[ACTION ITEM] What is needed is the number of lines in the data below that include "computer", stated by itself.

SOURCE INFORMATION Start Marker

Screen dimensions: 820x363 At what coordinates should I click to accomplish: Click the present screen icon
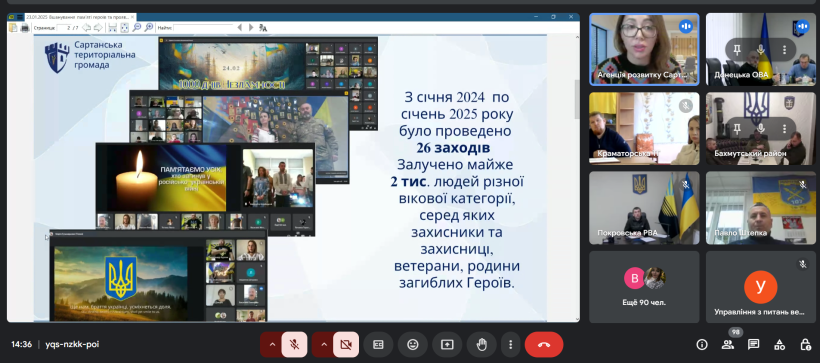coord(447,345)
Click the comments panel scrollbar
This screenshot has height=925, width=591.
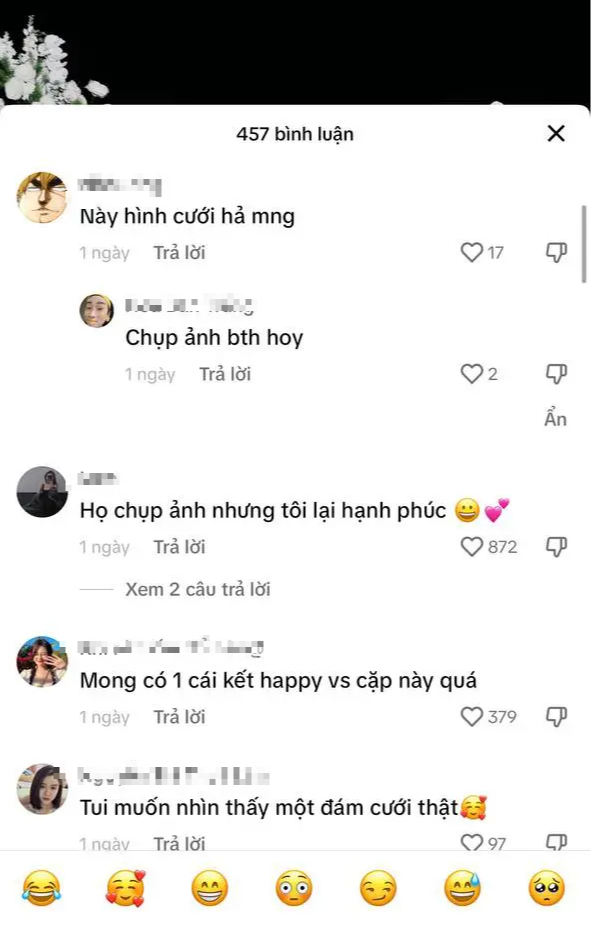pos(584,244)
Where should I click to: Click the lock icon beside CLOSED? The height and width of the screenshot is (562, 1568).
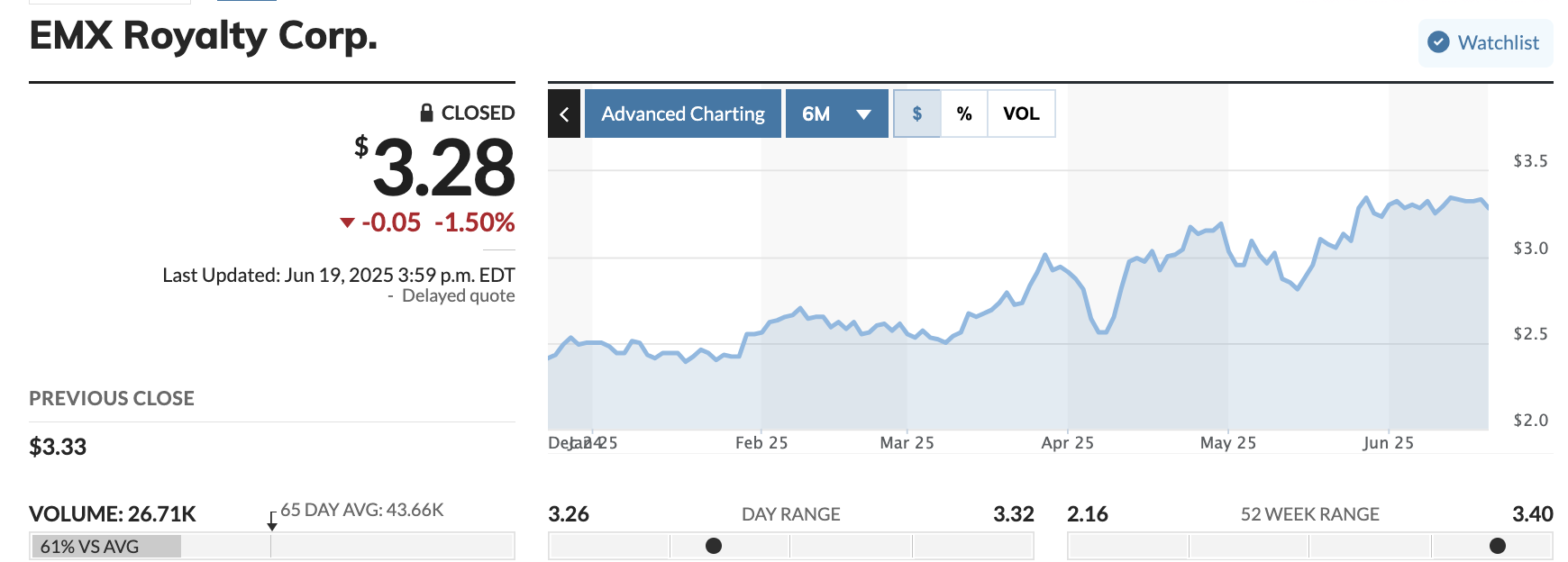(427, 113)
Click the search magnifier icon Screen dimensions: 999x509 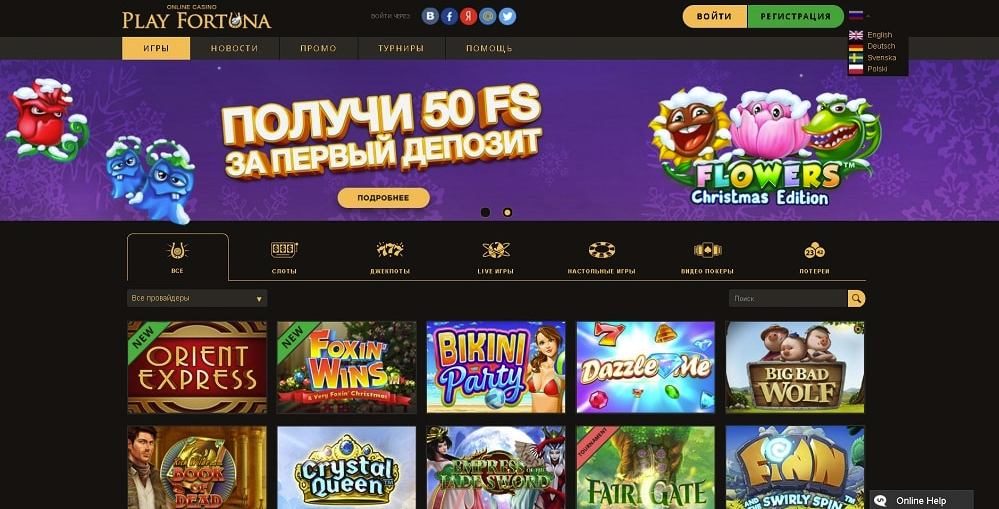pyautogui.click(x=856, y=298)
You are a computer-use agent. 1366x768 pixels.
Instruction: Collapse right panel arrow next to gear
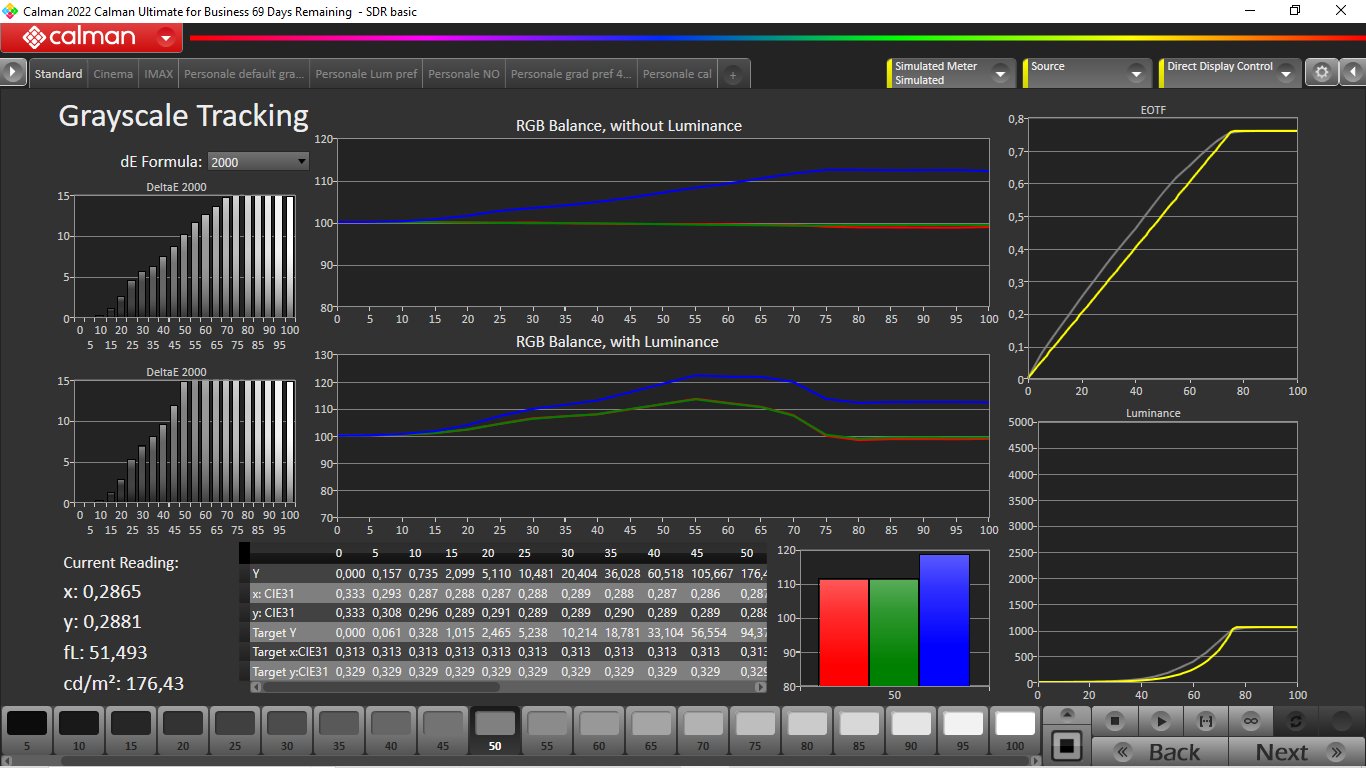1351,73
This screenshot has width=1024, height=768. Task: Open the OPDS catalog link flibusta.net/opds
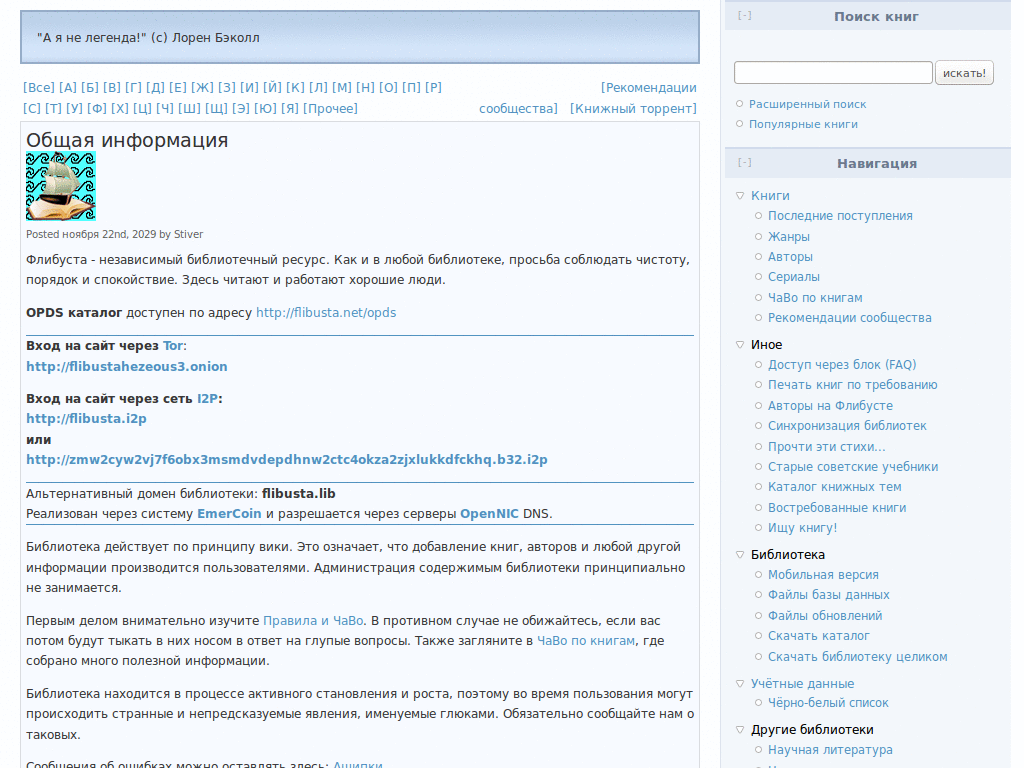[326, 312]
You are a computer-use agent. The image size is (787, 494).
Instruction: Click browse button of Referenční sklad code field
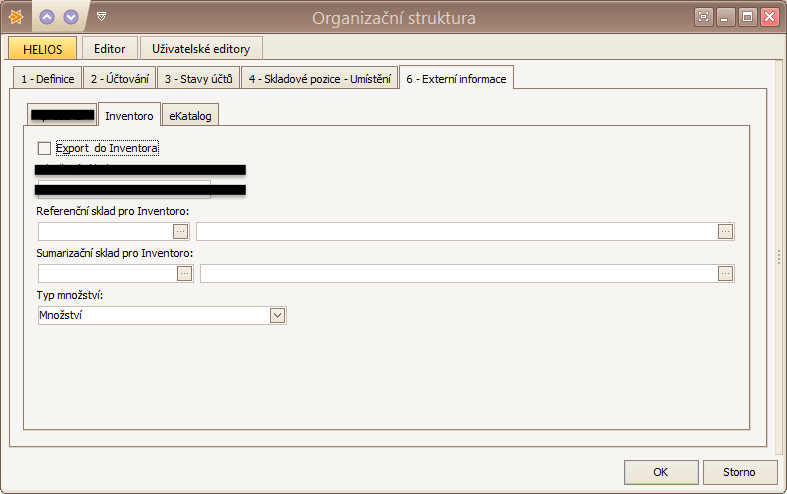[181, 231]
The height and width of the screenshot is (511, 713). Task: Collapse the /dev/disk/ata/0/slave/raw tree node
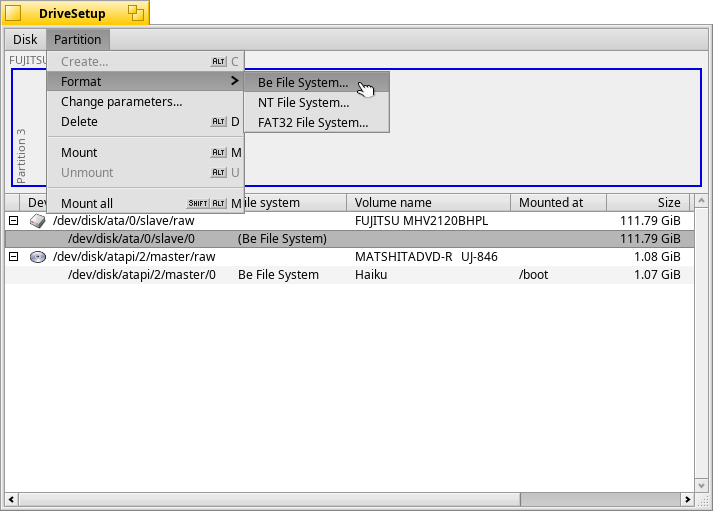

SOURCE INFORMATION End Marker

[SOLUTION TO THIS EXERCISE] 2